Thursday, March 25, 2021
If a Tree Falls
If a tree falls in the forest and no one is there to hear it, does it make a sound? Everybody knows that one, but no one is quite sure where it comes from. Some attribute it to George Berkeley who, in his Treatise Concerning The Principles of Human Knowledge (1710), wrote "But, say you, surely there is nothing easier than for me to imagine trees, for instance, in a park, or books existing in a closet, and nobody by to perceive them." He didn't actually ask the question, but he identified the main issue which is about the nature of knowledge and the role played by perception and observation. It's the question I kept asking myself as I read about quantum mechanics, and the so-called problem of observation, which is at the core of its mysteries. So it wasn't too surprising when I read that Albert Einstein has pondered a version of the question when he asked a colleague, "Do you really believe the moon only exists when you look at it?" What scientists want to understand is the nature of reality, which by definition would still be reality, with or without human observation. But in the seminal experiment of atomic and subatomic science, the double slit experiment, the results changed with the 'intervention' of observation. In other words, observation seemed to be inseparable from the results, and in the 100 or so years since the science of quantum mechanics was established, it's been a 'problem' the scientists have attempted to grapple with, or avoid altogether. Why would they avoid it altogether, or alternately, as in the Copenhagen interpretation, come up with an explanation that is really more of a description and not an explanation at all? Because the 'problem of observation' takes scientists uncomfortably into the realm of philosophy.

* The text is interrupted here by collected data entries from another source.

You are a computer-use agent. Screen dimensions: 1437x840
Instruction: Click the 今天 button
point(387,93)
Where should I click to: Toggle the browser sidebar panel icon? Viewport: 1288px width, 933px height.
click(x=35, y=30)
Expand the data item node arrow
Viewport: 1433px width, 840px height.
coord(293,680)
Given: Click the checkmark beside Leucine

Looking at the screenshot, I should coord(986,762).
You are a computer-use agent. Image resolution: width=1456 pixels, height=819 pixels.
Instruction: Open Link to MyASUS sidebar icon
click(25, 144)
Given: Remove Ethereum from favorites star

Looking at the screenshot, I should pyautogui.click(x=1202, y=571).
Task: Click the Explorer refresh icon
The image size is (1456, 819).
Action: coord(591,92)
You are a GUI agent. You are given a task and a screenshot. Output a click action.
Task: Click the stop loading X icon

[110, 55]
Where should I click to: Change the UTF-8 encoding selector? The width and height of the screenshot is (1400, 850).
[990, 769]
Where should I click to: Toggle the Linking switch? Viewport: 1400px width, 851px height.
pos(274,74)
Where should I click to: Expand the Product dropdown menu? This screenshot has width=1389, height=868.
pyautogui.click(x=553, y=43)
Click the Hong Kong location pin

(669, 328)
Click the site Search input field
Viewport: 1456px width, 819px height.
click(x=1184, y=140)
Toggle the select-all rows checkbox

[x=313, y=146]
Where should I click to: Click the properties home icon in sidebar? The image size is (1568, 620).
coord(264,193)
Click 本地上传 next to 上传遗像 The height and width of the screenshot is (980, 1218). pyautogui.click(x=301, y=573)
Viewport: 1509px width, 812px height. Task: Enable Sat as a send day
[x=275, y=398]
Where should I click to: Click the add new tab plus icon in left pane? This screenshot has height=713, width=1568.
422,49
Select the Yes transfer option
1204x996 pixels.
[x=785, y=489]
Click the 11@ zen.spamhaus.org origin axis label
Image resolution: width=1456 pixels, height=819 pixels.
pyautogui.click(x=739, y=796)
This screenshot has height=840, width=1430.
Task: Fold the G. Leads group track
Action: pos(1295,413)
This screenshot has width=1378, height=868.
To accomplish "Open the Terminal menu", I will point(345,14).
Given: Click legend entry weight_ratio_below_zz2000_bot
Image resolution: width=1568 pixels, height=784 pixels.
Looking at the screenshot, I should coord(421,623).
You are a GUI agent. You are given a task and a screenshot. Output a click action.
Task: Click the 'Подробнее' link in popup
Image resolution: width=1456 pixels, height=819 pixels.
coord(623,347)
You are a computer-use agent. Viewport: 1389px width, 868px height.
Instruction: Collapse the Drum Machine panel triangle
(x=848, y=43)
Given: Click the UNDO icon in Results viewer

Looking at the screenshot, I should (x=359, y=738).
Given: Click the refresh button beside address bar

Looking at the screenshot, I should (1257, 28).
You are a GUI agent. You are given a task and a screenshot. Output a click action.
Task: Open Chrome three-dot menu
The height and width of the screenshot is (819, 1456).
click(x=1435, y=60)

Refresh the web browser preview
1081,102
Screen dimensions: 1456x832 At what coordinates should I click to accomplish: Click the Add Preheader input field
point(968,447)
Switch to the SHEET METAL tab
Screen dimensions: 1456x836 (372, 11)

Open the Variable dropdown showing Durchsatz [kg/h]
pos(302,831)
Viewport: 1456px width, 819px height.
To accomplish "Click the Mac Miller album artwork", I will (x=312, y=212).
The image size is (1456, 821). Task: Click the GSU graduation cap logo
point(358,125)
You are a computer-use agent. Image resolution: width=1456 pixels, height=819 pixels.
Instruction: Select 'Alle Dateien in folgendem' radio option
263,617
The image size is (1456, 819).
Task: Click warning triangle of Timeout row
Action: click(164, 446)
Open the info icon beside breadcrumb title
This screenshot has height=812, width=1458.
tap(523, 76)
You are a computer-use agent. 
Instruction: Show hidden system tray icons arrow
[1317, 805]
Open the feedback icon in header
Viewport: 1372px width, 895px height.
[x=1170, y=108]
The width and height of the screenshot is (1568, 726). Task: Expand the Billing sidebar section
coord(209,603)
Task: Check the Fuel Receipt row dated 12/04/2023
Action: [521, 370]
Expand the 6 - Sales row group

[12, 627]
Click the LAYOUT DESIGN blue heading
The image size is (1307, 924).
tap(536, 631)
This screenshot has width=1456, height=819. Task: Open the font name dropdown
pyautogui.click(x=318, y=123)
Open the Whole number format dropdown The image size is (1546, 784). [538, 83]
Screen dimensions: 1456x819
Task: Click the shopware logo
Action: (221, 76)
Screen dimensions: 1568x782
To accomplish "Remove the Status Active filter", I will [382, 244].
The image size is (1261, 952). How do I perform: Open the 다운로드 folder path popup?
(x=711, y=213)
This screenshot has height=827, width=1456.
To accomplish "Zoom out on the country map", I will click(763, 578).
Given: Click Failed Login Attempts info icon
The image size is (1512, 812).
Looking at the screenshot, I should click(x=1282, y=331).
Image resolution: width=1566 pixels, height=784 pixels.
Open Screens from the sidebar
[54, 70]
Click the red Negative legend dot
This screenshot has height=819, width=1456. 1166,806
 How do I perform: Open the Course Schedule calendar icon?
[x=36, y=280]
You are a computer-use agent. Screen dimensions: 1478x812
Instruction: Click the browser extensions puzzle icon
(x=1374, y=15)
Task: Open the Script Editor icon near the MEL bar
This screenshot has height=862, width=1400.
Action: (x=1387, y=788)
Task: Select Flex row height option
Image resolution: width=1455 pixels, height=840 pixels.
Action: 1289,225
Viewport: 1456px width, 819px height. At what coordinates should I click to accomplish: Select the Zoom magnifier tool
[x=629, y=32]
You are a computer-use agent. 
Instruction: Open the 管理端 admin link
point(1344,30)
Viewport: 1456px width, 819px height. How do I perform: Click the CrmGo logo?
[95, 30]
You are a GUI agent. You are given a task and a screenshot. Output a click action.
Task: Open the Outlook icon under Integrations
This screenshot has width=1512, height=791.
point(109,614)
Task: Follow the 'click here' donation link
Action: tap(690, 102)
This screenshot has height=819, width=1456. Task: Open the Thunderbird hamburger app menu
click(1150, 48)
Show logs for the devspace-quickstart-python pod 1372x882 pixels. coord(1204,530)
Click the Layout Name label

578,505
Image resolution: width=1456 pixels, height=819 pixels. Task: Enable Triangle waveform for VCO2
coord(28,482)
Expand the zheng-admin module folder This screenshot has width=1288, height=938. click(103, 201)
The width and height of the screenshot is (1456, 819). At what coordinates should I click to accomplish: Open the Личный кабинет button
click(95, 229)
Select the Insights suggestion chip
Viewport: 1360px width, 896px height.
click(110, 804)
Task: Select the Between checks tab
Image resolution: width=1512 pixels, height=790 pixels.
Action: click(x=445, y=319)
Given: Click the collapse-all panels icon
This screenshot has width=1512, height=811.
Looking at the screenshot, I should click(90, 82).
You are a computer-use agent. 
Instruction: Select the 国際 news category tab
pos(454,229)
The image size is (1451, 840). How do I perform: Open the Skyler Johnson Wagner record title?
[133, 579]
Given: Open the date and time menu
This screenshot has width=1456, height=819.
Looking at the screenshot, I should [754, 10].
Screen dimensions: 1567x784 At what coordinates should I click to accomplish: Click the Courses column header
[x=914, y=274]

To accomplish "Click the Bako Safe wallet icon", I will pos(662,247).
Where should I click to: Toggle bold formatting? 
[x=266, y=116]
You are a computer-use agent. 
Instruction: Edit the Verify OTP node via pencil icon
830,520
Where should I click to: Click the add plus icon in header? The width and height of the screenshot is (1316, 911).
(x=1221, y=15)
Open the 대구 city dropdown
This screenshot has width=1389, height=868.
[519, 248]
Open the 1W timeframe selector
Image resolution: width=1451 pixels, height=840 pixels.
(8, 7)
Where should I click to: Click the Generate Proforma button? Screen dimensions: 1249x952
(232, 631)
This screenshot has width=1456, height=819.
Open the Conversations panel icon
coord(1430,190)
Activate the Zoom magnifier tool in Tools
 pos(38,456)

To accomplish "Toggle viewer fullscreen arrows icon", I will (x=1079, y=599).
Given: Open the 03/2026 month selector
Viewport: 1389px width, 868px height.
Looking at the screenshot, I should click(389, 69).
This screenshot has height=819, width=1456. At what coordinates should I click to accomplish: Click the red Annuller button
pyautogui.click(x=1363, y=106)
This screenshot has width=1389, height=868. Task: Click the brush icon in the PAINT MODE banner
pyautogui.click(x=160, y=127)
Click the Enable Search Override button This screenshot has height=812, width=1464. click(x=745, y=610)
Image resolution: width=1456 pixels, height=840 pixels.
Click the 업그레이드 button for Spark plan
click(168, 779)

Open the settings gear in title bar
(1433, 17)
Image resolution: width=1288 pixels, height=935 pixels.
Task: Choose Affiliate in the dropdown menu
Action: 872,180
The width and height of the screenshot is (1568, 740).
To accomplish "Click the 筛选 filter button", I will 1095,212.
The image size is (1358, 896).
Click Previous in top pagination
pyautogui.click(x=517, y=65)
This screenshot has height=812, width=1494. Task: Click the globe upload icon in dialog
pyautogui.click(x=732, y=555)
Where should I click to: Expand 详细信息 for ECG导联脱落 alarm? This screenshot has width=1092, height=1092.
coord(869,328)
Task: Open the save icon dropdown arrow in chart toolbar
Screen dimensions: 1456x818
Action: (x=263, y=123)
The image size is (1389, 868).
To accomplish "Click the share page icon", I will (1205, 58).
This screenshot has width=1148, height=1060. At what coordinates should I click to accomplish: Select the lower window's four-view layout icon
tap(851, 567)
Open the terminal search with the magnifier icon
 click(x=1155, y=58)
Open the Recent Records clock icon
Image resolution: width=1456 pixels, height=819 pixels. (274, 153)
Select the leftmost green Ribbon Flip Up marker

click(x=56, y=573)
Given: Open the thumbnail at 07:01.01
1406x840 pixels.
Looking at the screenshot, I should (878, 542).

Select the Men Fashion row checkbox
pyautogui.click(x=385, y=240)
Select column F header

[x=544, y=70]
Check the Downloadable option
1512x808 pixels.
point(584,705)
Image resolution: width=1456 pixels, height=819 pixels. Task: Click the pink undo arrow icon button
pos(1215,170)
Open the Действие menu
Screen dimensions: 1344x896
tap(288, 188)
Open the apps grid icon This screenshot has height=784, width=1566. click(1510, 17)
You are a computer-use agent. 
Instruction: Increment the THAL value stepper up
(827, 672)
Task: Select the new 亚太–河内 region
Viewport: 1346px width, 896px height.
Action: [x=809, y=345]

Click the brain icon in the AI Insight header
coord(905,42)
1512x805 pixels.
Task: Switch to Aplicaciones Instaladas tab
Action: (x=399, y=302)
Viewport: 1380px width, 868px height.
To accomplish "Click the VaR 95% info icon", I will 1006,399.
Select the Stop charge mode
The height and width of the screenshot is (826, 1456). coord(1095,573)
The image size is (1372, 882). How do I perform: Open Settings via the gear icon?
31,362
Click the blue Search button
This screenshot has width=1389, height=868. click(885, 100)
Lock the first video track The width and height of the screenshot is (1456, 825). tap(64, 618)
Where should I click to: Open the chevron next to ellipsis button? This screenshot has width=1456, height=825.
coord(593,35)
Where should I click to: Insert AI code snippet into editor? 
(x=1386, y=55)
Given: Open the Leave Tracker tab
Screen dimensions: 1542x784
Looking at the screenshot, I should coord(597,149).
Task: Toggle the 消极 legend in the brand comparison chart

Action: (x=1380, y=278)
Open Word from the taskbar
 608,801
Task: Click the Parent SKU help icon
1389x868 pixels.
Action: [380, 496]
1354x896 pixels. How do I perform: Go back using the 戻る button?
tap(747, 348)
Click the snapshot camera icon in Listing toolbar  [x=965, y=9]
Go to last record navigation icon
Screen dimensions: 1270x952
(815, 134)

The scientific answer to the question of a falling tree would start with the understanding that everything is made of atoms. A tree falling in the forest would disturb the atoms of the tree as well as the surrounding atmosphere and make them move faster, producing a number of effects that human being's would perceive as sound (as well as other sensations such as heat, wind, smell etc.) Sound is indistinguishable from hearing, so the only way to confirm if something makes a sound is for a human being to be present. But a falling tree, a scientist would claim, certainly creates effects whether they are observed or not. Radio waves exist, but we do not hear them unless we have a certain kind of device to capture and then process them. It would follow that imperfect measuring equipment would result in an unreliable or imperfect result. For someone who is deaf, a falling tree makes no sound, for example. Our eyes are built to receive only a certain range of colours, but we have developed measuring equipment and techniques to reveal unseen colours, like ultraviolet, that we now know exist. So the more fundamental question seems to be, how can we know what we don't know. And the answer to that is by inference, and as the famed American physicist Richard Feynman used to love talking about, increasingly the imagination, in order to arrive at an hypothesis.
But back to falling trees, and the problem of observation being a factor in determining a result. Because observation on the tiniest scale of atomic and subatomic particles is so difficult, one has to ask if developing the observational tools and techniques to make accurate observations is even realistically possible. Einstein made inferences about space/time and gravity that it took almost 100 years to confirm. For one example, we have highly sensitive clocks that can actually measure the effect of mass on the passage of time at a small scale, confirming Einstein's theory of relativity. But even now the smallest scale we measure is a micron, about 1000th of a millimeter, (although atomic collisions have been measured at 10 to the -18 centimetres.) Pretty small, but nowhere near the atomic level. So when quantum physicists say that an electron is a wave until it is observed and upon observation the wave function 'collapses' and the electron becomes a particle (the Copenhagen interpretation), maybe it's more like trees falling in forests than a statement about the fundamental nature of reality. Maybe it's about perception of reality and not reality itself. Observation does not change or determine the 'actual' result, only what we perceive as the result.